A Agência Nacional de Vigilância Sanitária (Anvisa) anunciou nesta segunda-feira (20) a ampliação do uso de medicamentos para o tratamento de lúpus eritematoso sistêmico (LES) e esclerose múltipla (EM) em crianças e adolescentes. A decisão, publicada no Diário Oficial da União, representa um avanço significativo na saúde pediátrica, especialmente em uma região extensa e com desafios logísticos como a Amazônia Legal.
Para o lúpus, o medicamento Benlysta (belimumabe) foi aprovado para crianças a partir de 5 anos com LES ativo. Ele funcionará como um tratamento complementar para pacientes com alta atividade da doença, que já utilizam terapias padrão, como corticosteroides, antimaláricos, anti-inflamatórios não esteroides ou outros imunossupressores. A Anvisa contemplou tanto a formulação intravenosa, já existente para pacientes pediátricos, quanto as novas opções em caneta aplicadora/autoinjetora. Essa última modalidade é vista como um facilitador, pois reduz a necessidade de deslocamentos a centros de infusão, um ponto crucial para famílias em regiões remotas da Amazônia Legal, onde o acesso a serviços de saúde especializados pode ser complexo.

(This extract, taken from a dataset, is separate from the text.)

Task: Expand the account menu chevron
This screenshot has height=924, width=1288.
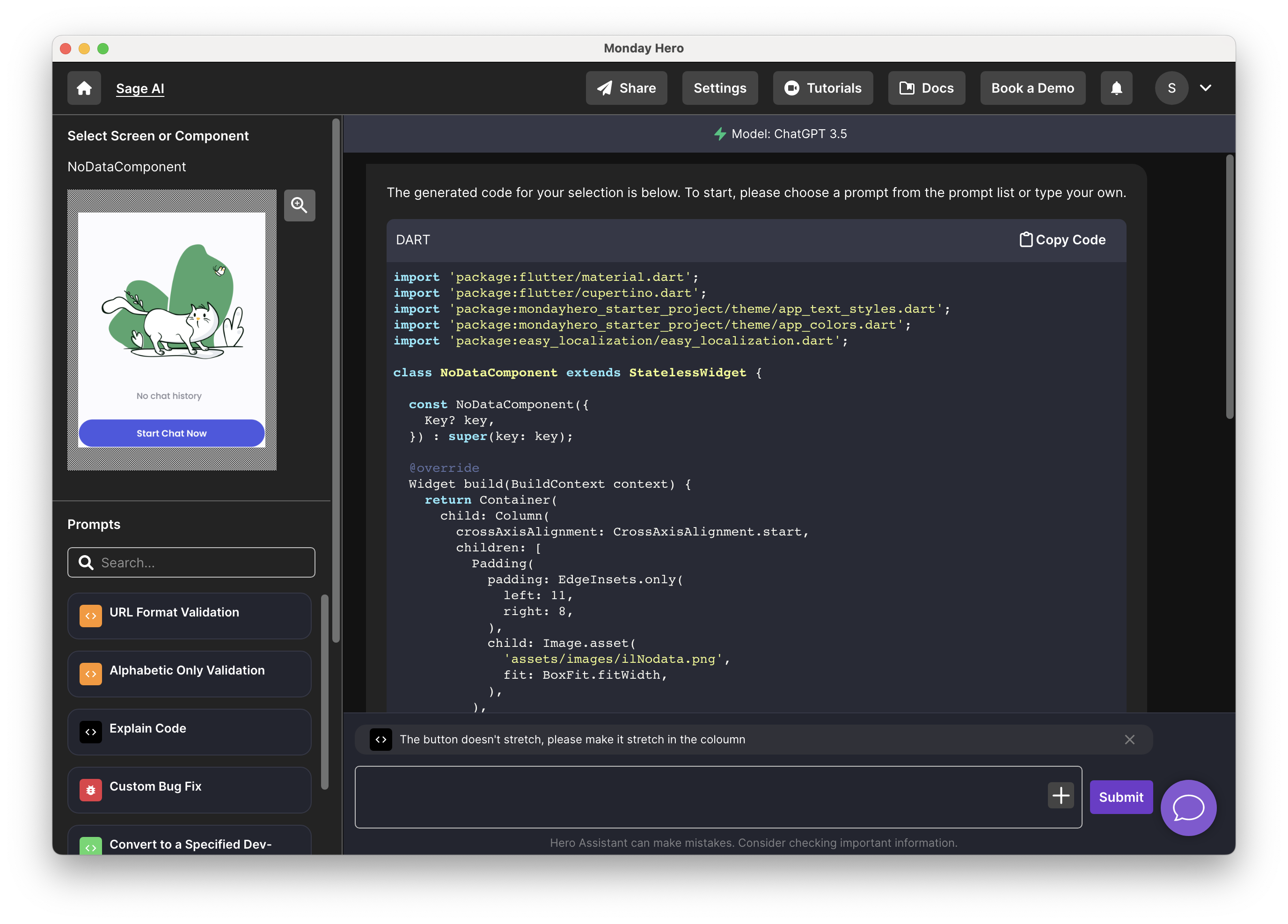Action: 1206,88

O lúpus eritematoso sistêmico é uma doença autoimune inflamatória crônica que pode acometer diversos órgãos, como pele, articulações, rins e cérebro. Se não tratado adequadamente, pode ter consequências graves, incluindo o óbito. Sintomas comuns incluem febre, rigidez muscular, inchaços, lesões cutâneas sensíveis ao sol, aumento de linfonodos e queda de cabelo. Estima-se que a doença afete entre 150 mil e 300 mil pessoas no Brasil, sendo a maioria mulheres entre 20 e 45 anos. O diagnóstico envolve exames como hemograma e biópsia renal, e o tratamento é majoritariamente paliativo, buscando controlar os sintomas e a inflamação.

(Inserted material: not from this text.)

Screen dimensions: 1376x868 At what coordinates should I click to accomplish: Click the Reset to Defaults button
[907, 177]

No caso da esclerose múltipla, o medicamento Ocrevus (ocrelizumabe) teve seu uso ampliado para pacientes a partir de 12 anos de idade e com peso superior a 40 kg. Indicado para a forma remitente-recorrente da doença (EMRR), o Ocrevus é um anticorpo monoclonal recombinante que atua na redução da atividade inflamatória associada à EM.

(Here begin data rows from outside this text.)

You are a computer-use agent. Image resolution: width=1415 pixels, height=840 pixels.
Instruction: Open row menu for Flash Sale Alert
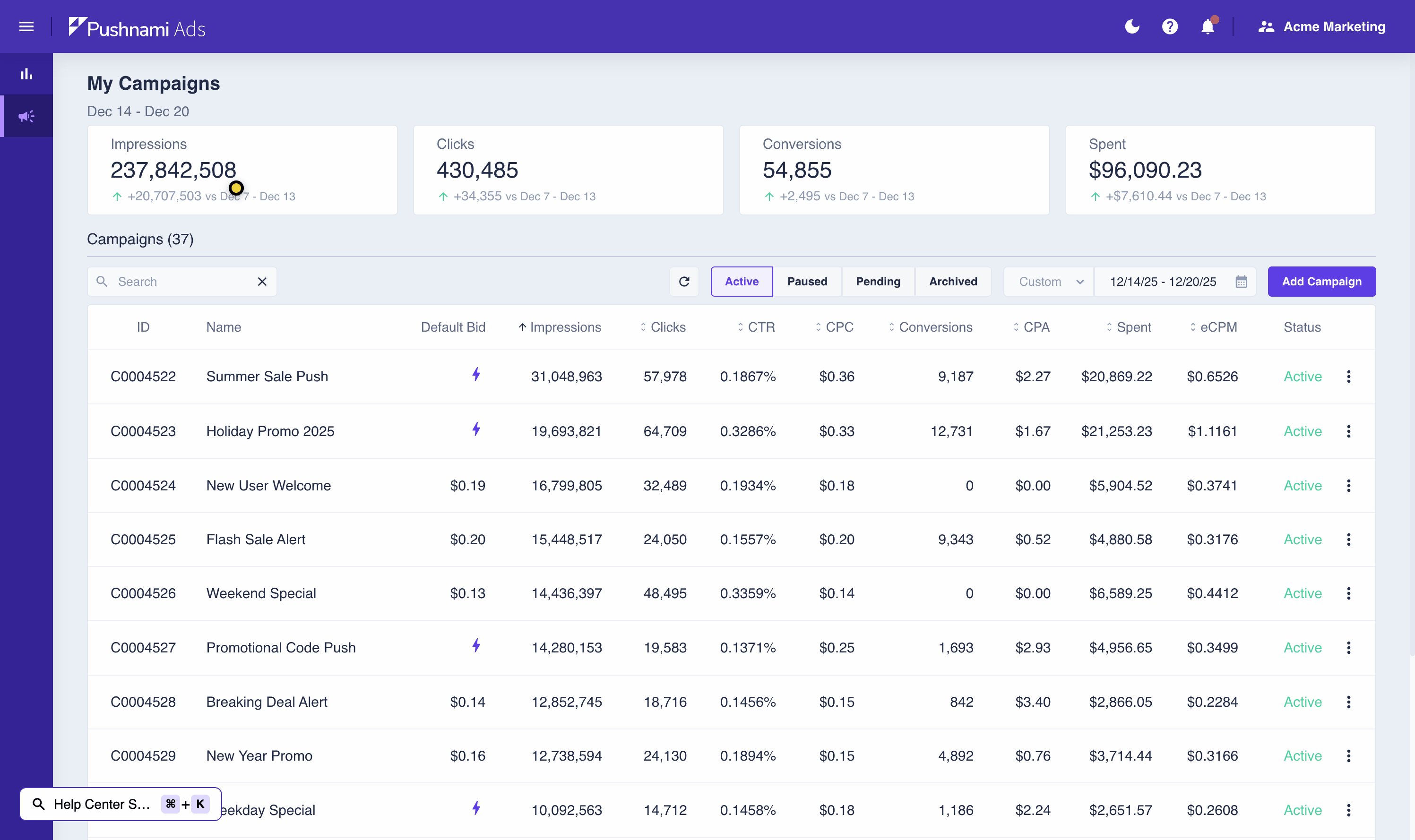1349,540
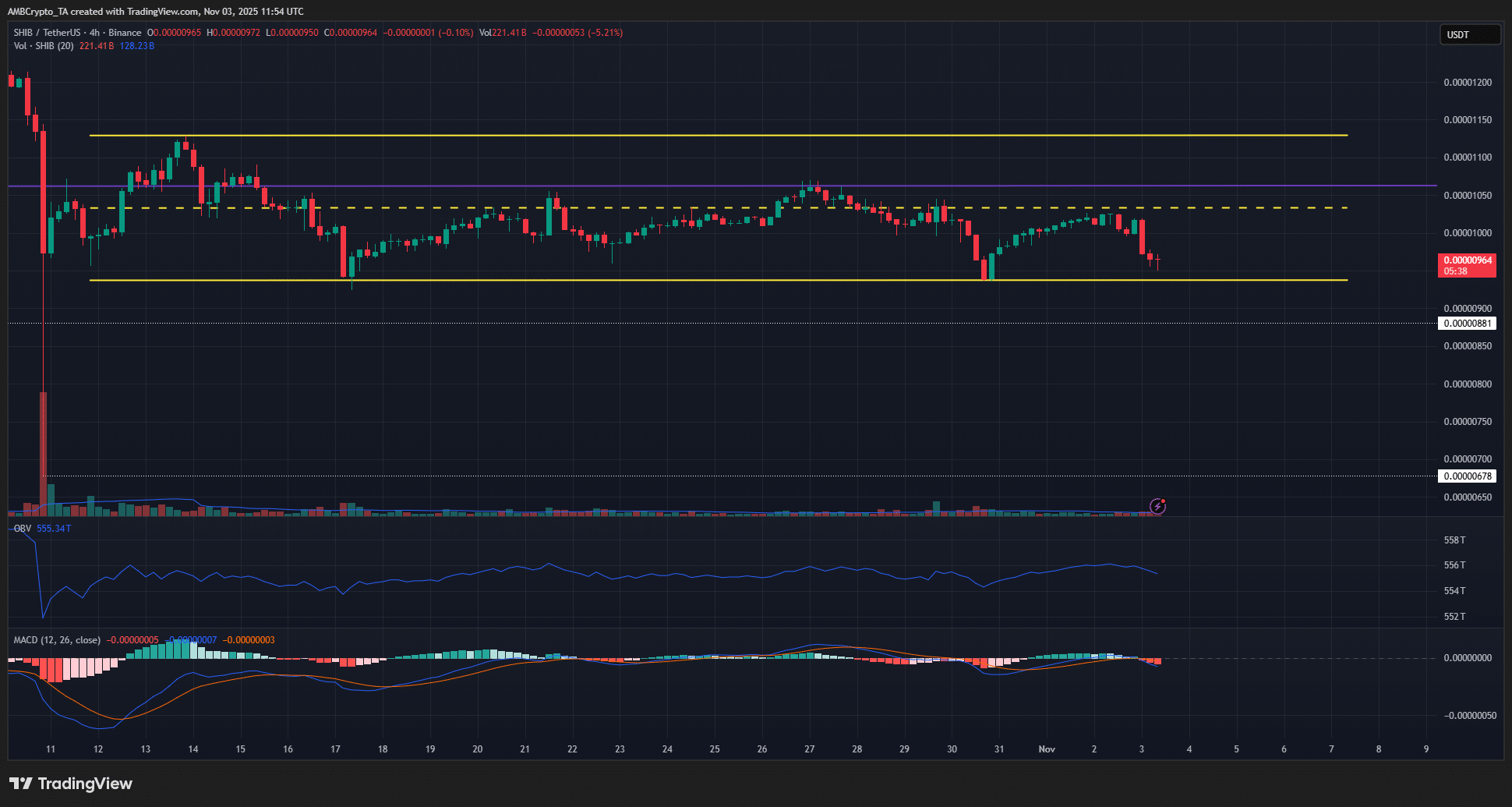This screenshot has height=807, width=1512.
Task: Select the white 0.00000678 price level label
Action: (x=1466, y=476)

A esclerose múltipla é outra doença autoimune, crônica e inflamatória, que afeta o sistema nervoso central. O sistema imunológico ataca a mielina, a bainha protetora das fibras nervosas, comprometendo a comunicação entre o cérebro e o corpo. A forma remitente-recorrente é caracterizada por surtos de novos sintomas neurológicos ou agravamento dos existentes, intercalados por períodos de recuperação. A manifestação da EM antes dos 18 anos é considerada rara e, por vezes, mais grave. Sintomas frequentes incluem fadiga extrema, dormência, formigamento, alterações visuais, fraqueza muscular, desequilíbrio e problemas de controle da bexiga. As causas da EM envolvem uma combinação de predisposição genética e fatores ambientais que podem atuar como gatilhos.
A aprovação desses medicamentos para uso pediátrico é um passo importante, pois oferece novas opções terapêuticas para condições crônicas e complexas que afetam jovens. Para as famílias que residem em estados como Pará (PA), Amazonas (AM), Rondônia (RO), Roraima (RR), Amapá (AP) e Tocantins (TO), a disponibilidade de tratamentos mais acessíveis e com menos necessidade de deslocamentos pode representar uma melhora significativa na qualidade de vida e na adesão ao tratamento. O acesso a medicamentos inovadores é um tema constante de debate e busca por soluções na vasta e diversa Amazônia Legal.